— WORK TO COMPLETE —
Copy all of the records word for word.

— THE DATA —
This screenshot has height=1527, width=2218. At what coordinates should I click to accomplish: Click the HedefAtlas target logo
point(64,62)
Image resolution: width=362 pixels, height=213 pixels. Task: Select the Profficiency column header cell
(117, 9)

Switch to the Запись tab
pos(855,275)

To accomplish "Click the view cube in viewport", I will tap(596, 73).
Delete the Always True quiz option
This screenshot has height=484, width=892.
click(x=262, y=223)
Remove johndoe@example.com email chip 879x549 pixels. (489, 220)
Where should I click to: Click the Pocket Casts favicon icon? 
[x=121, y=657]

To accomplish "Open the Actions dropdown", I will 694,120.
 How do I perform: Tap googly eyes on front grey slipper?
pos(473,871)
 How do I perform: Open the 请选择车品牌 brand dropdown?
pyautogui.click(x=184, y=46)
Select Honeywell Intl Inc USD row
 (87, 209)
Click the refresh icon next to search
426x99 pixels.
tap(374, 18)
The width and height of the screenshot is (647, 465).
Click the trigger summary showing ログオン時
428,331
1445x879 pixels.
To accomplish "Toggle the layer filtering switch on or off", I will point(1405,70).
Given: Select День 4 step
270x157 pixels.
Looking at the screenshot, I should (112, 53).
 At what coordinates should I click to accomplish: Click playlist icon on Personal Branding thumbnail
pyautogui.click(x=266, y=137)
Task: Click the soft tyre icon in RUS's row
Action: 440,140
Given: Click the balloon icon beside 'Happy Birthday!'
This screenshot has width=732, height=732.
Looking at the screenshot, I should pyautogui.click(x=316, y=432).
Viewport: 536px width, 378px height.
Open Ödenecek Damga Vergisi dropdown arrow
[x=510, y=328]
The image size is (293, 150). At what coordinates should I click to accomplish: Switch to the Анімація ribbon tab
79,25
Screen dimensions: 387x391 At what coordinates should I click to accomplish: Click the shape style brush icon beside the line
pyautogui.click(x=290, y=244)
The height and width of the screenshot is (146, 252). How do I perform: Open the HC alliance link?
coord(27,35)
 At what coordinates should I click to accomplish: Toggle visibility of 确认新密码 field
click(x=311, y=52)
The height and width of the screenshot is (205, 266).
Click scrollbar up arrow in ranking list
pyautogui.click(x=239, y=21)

— SOLUTION FOR THIS EXERCISE —
This screenshot has height=1527, width=2218. At what coordinates should I click to accomplish: Click the HedefAtlas target logo
point(64,62)
Image resolution: width=362 pixels, height=213 pixels. Task: Select the Profficiency column header cell
(117, 9)

Switch to the Запись tab
pos(855,275)

To accomplish "Click the view cube in viewport", I will tap(596, 73).
Delete the Always True quiz option
This screenshot has height=484, width=892.
click(x=262, y=223)
Remove johndoe@example.com email chip 879x549 pixels. (489, 220)
Where should I click to: Click the Pocket Casts favicon icon? 
[x=121, y=657]

To accomplish "Open the Actions dropdown", I will 694,120.
 How do I perform: Tap googly eyes on front grey slipper?
pos(473,871)
 How do I perform: Open the 请选择车品牌 brand dropdown?
pyautogui.click(x=184, y=46)
Select Honeywell Intl Inc USD row
 (87, 209)
Click the refresh icon next to search
426x99 pixels.
tap(374, 18)
The width and height of the screenshot is (647, 465).
Click the trigger summary showing ログオン時
428,331
1445x879 pixels.
To accomplish "Toggle the layer filtering switch on or off", I will point(1405,70).
Given: Select День 4 step
270x157 pixels.
Looking at the screenshot, I should (112, 53).
 At what coordinates should I click to accomplish: Click playlist icon on Personal Branding thumbnail
pyautogui.click(x=266, y=137)
Task: Click the soft tyre icon in RUS's row
Action: 440,140
Given: Click the balloon icon beside 'Happy Birthday!'
This screenshot has width=732, height=732.
Looking at the screenshot, I should pyautogui.click(x=316, y=432).
Viewport: 536px width, 378px height.
Open Ödenecek Damga Vergisi dropdown arrow
[x=510, y=328]
The image size is (293, 150). At what coordinates should I click to accomplish: Switch to the Анімація ribbon tab
79,25
Screen dimensions: 387x391 At what coordinates should I click to accomplish: Click the shape style brush icon beside the line
pyautogui.click(x=290, y=244)
The height and width of the screenshot is (146, 252). How do I perform: Open the HC alliance link?
coord(27,35)
 At what coordinates should I click to accomplish: Toggle visibility of 确认新密码 field
click(x=311, y=52)
The height and width of the screenshot is (205, 266).
Click scrollbar up arrow in ranking list
pyautogui.click(x=239, y=21)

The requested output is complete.